SUMMERS: Look, it's very hard to judge tactics from the outside. I think we have a -- we've had and we continue to have a Federal Reserve that recognizes that inadequate demand, inadequate growth and inadequate employment are the greatest threats to America's economic health.
And so they have maintained a policy bias towards expansion and I think that's broadly the appropriate orientation to have. The questions of precise tactics are very, very hard to judge from the outside.
ZAKARIA: But, Larry, if you look what the Fed has done. It has kept interest rates very low, done other very extraordinary things precisely to address the issue of slow growth and high unemployment.
And, yet, if you look at the unemployment numbers, you still have persistently weak employment.
SUMMERS: I don't think that's the right way to look at it. First, wherever you observe doctors working hardest, you'll observe the most sick people, but that doesn't prove that doctors are counterproductive or unproductive.
Of course, in the face of unprecedented weakness, we've had unprecedentedly easy monetary policy, but that doesn't call into question the efficacy of the monetary policy.
Where I would agree with the critics and where I've been a strong critic myself is that I believe we would be doing much better of more of the spur to economic growth was coming from the side of government spending or tax reduction rather than relying on the monetary and liquidity tools to the extent we have, but that, of course, is not within the power of the Federal Reserve.
ZAKARIA: Do you believe that the U.S. is going to grow, is going to surprise on the upside, as they say in market lingo, that is the growth will be this year probably a little stronger than the consensus?

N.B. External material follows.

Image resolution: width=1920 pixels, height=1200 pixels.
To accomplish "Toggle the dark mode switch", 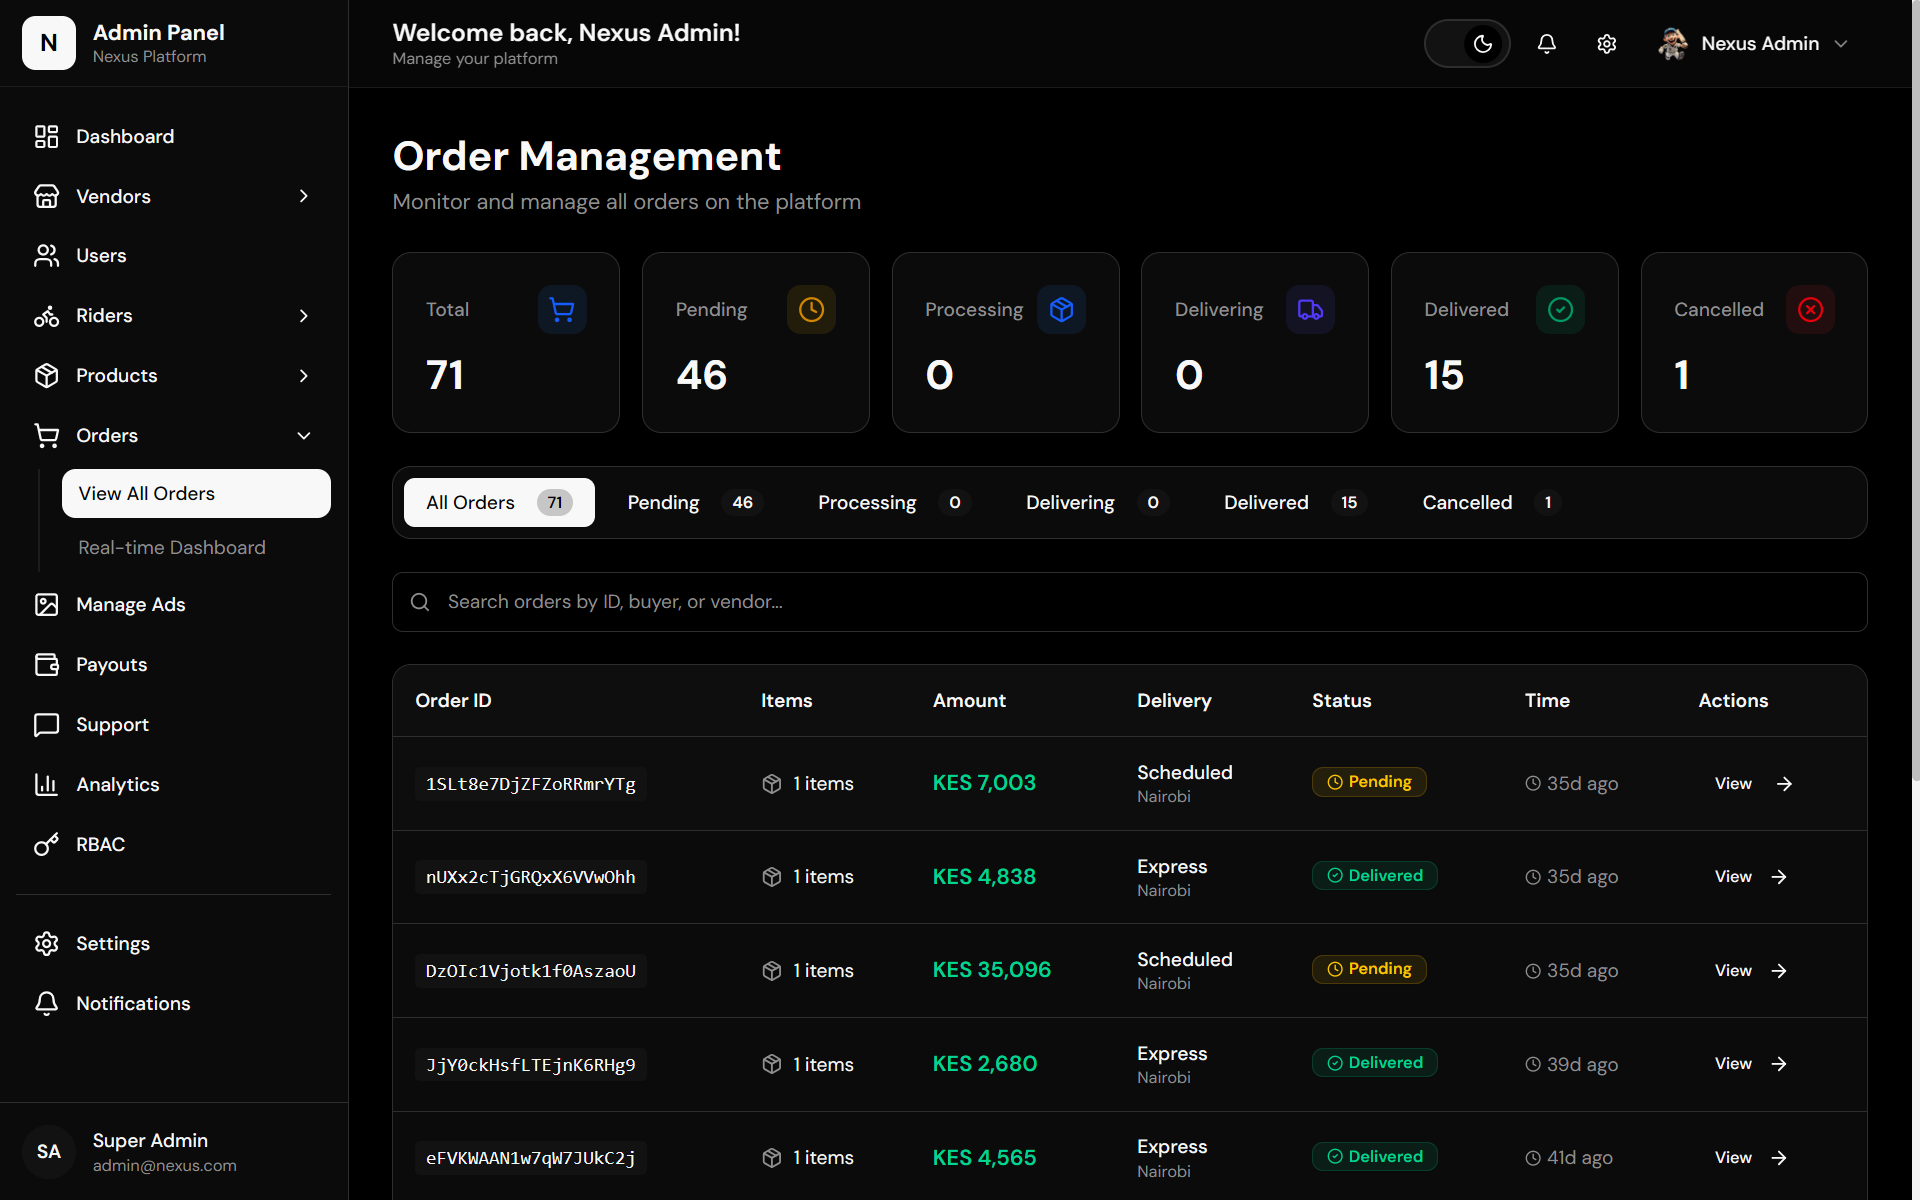I will [x=1466, y=44].
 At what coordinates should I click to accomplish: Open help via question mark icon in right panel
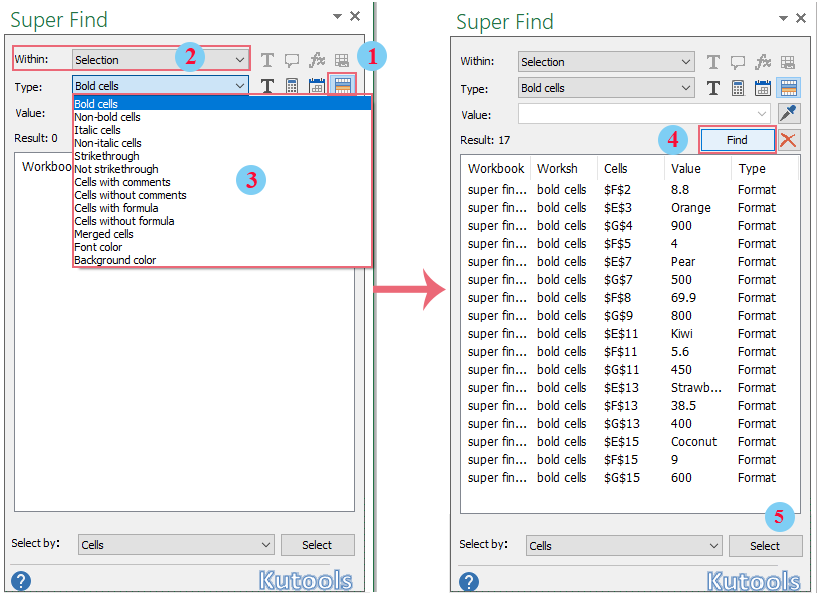pos(468,581)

SUMMERS: I'm not sure. I think the consensus has come down a bit in the last few weeks. I probably would have said that two months ago, Fareed, but now I think, after two soft employment reports, after a sense that there's been a big inventory build-up that has -- that will get run down and that will come at the expense of GDP.
I think that actually the statistics right now and the people who base their judgments on the statistics are actually a little more optimistic right now than the business folk I talked to, who have order books, who are still fairly nervous.
So I'd say around the consensus forecast of about 3 percent, the risks are pretty symmetric.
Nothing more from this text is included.